Transcribing documents is such a great way to volunteer!
I, like many others am a volunteer at my local Family History Center, as well as volunteering at one of the branch libraries to assist people in their research.
I’ve often relied on volunteers over the years, so thank you (and all of you!) for volunteering.
I help others in my Newcomers group. And as usual I learn from them, it’s a 2 way street. Where’s today’s post or am I looking too early?
What a great way to volunteer! Here’s today’s post (Day 2) : https://lisalisson.com/genealogy-wikis-31-days-genealogy-tips/
I serve as an officer in my local historical society and as a co-editor of both our quarterly journal and our county’s TNGenWeb site which are great ways to promote research, education and preservation. I also serve as the volunteer researcher for my local library, answering requests for information/documents/copies for those who live out of the area or otherwise can’t make it to the library to find the info for themselves. Our society also supplies a member to one of our local libraries the 2nd Saturday of every month to help any researchers who may have questions or need help researching in our county. I’m also the admin for 2 Facebook groups for our county. One is a family history research group and the other is for the general history of the county and its people. I’ve learned more about my county and the families I’m researching by being a member and volunteering for our local society than I would have just researching on my own. I think it’s vital for researchers to join and participate in the efforts of their local society.

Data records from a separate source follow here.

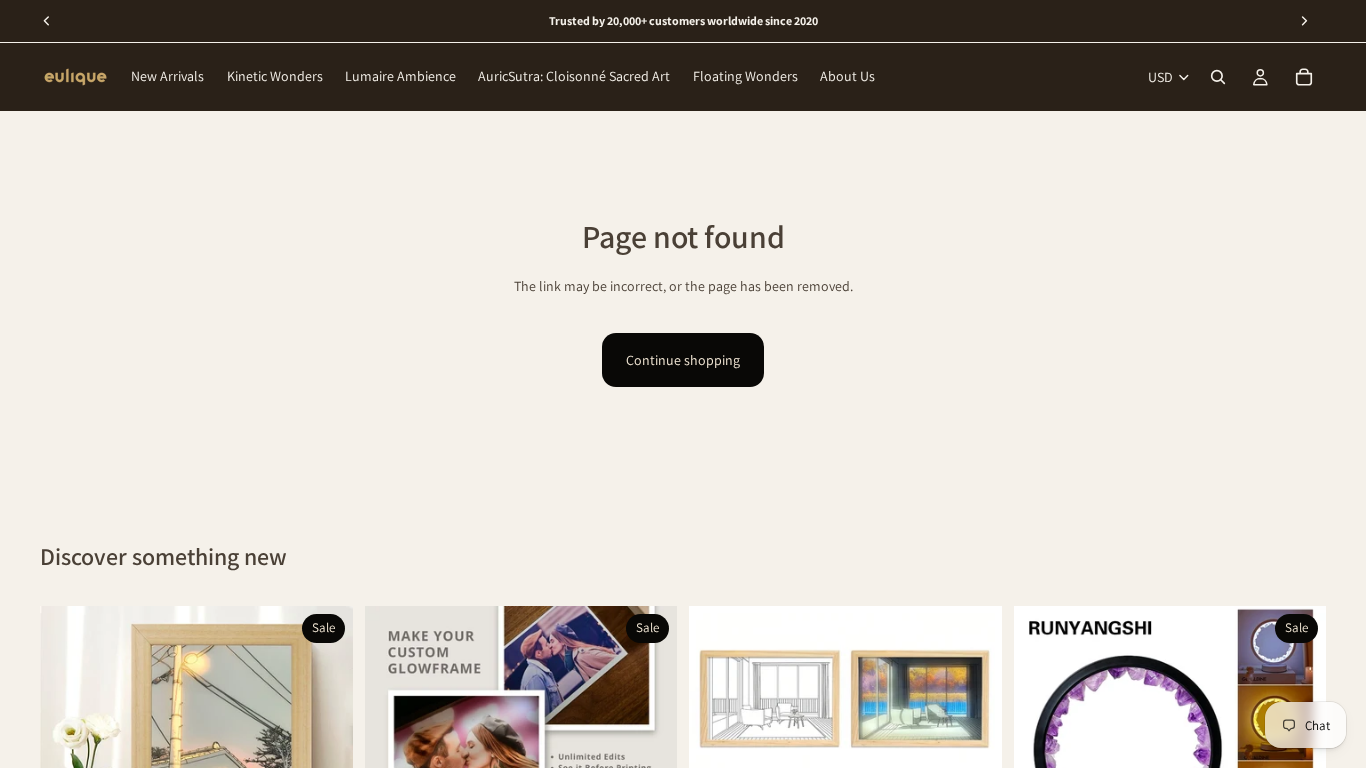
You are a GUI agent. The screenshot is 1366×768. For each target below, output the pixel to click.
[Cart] (1304, 77)
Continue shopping (683, 360)
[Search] (1218, 77)
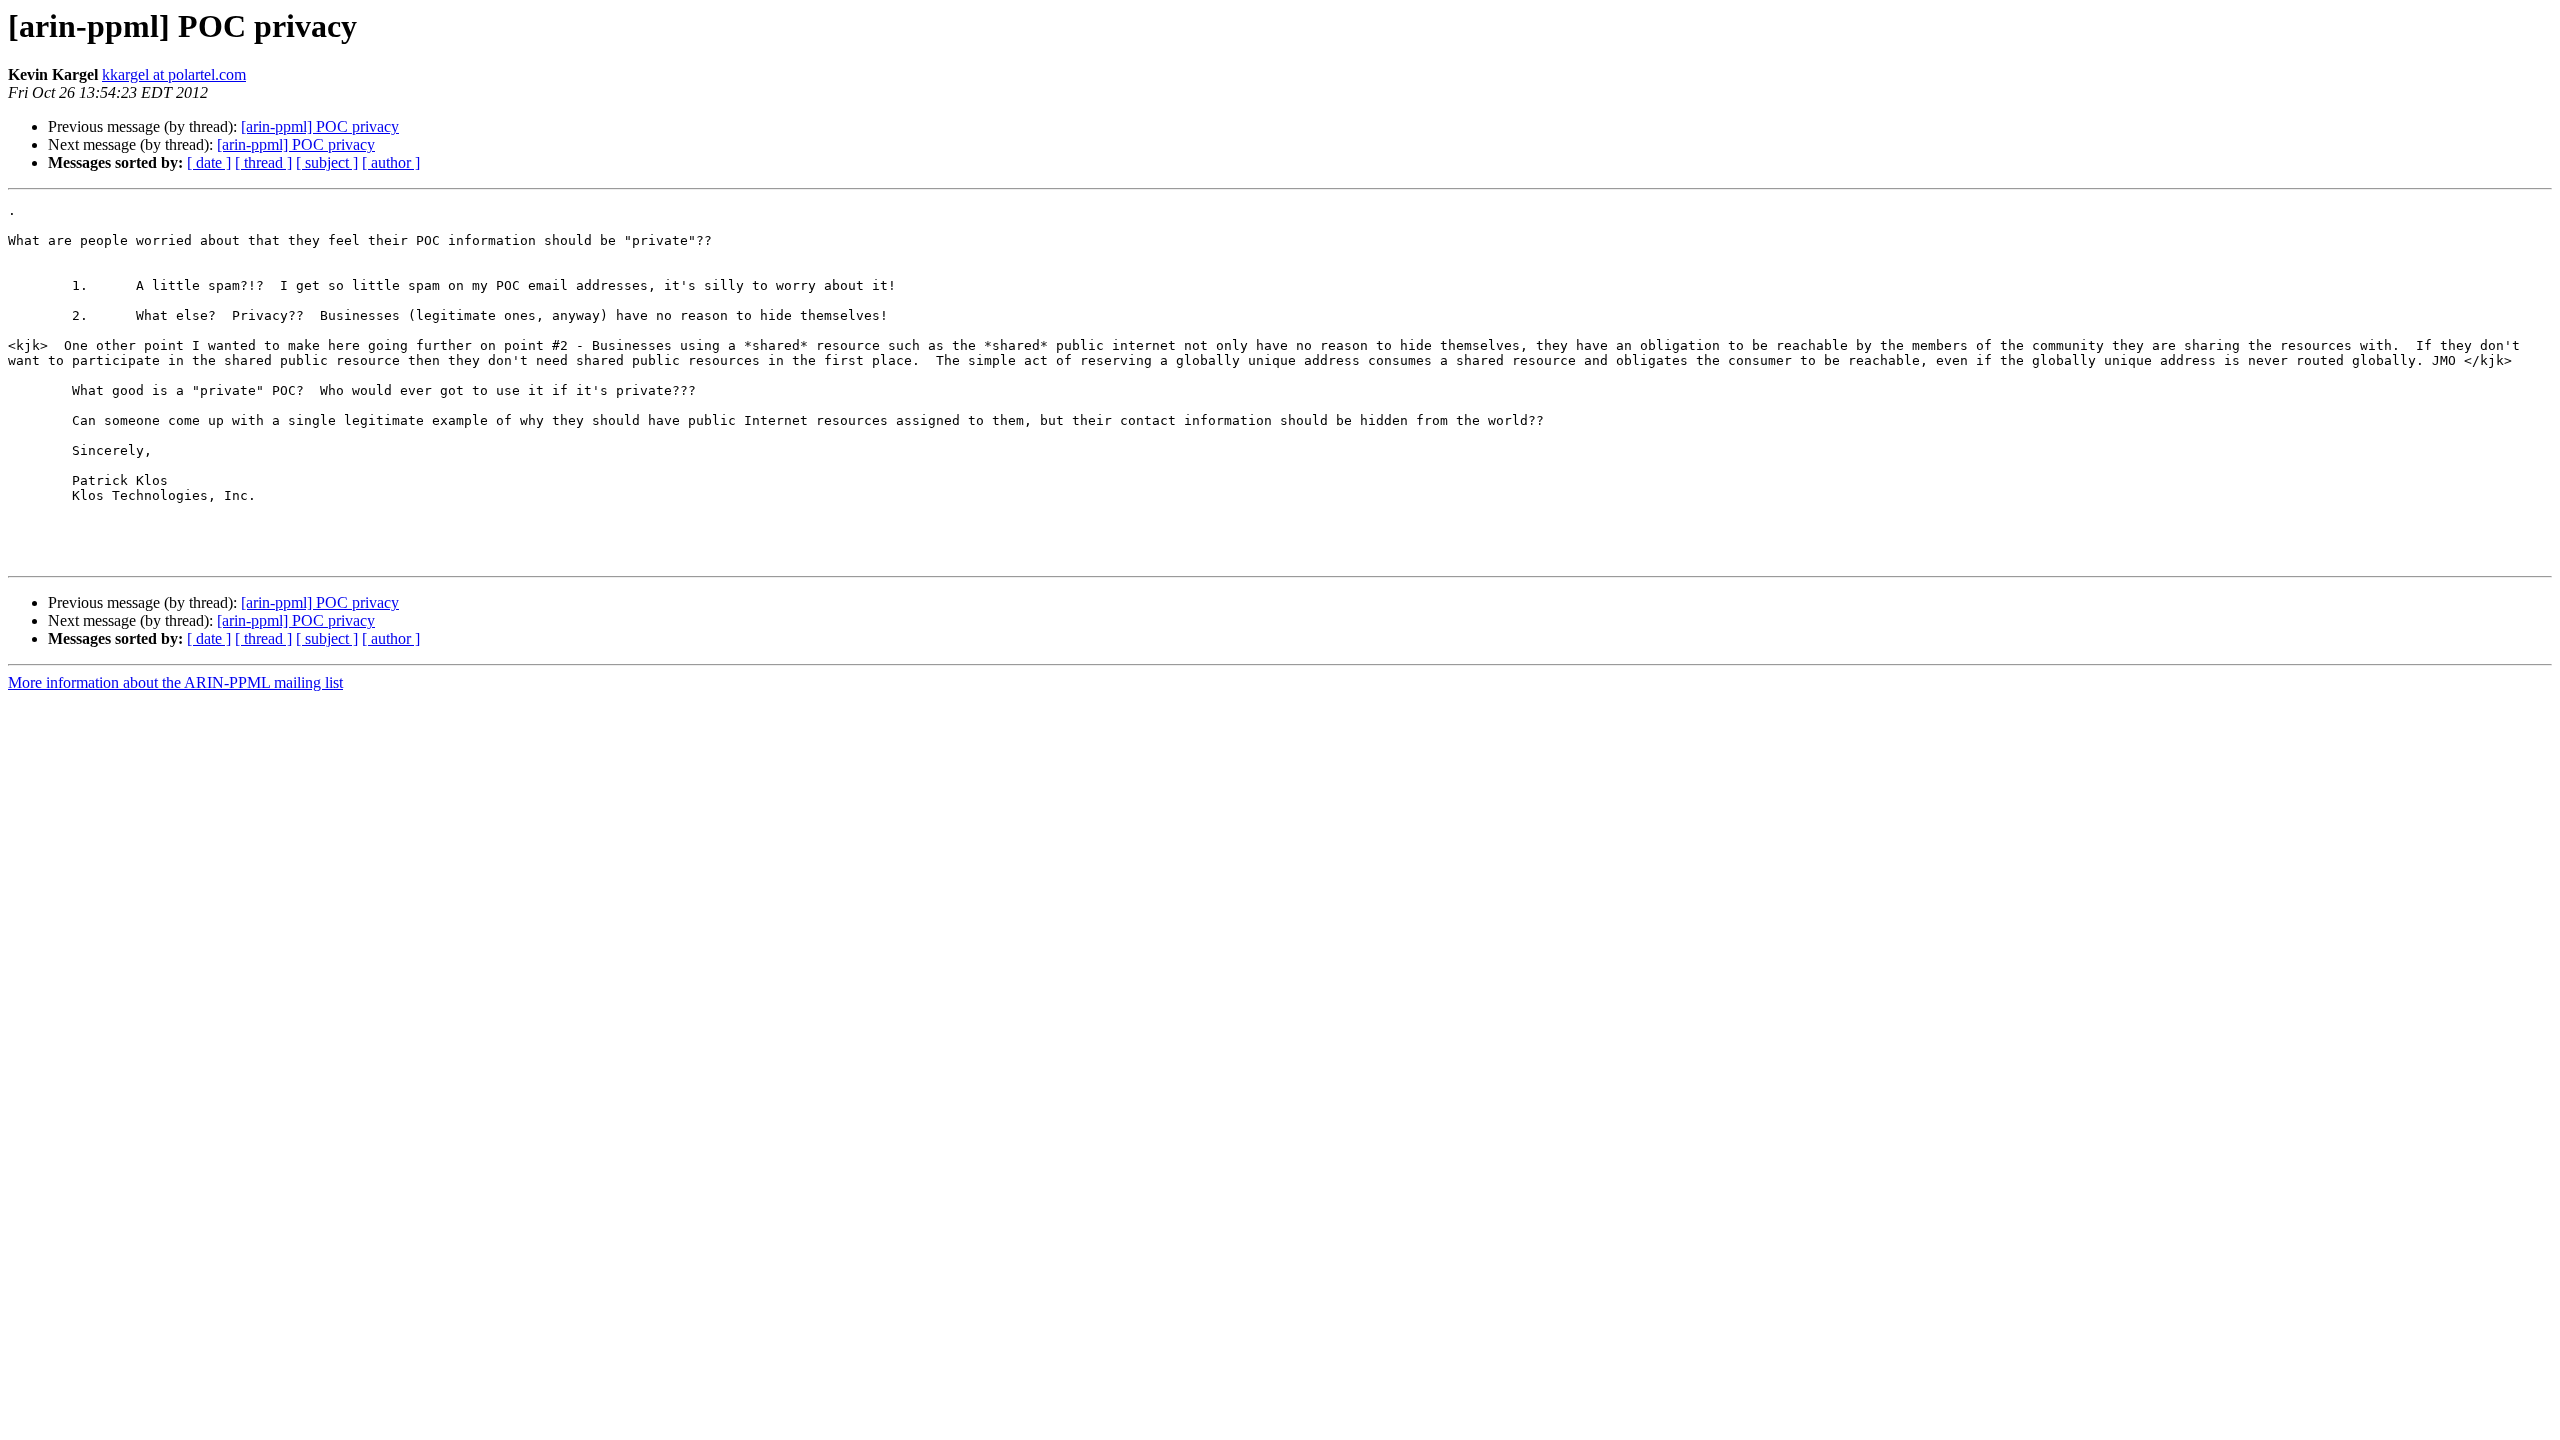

I love all the different outlets of volunteering you have found!
Looking for advice on how to digitize
records for a historical sociefy
I have “adopted” a small local church cemetery and am slowly making sure all the gravestones are recorded on FindAGrave and Billion Graves. So many people have helped me with cemetery photos in other states, it seems like a good way to give back.
Andi, that’s fantastic. I’m sure there are many researchers who are appreciative of your work.
I have been volunteering about 10 years at a local Family History Center after driving about the United States for about 2 months tracing the migration of my family from the late 1600’s in Massachusetts, throughout the Ohio Valley and into Kentucky , and along the Atlantic coast into Florida. From there I traveled North through Georgia, Tennessee, and back into the Mid-West to the South East corner of Iowa. When I got home, I volunteered and have been at the Family History Center ever since.
What a wonderful trip tracking down your ancestors! I would love to do a long dedicated trip like that. Thank you for volunteering at your local Family History Center. I’m sure many have benefited from you help.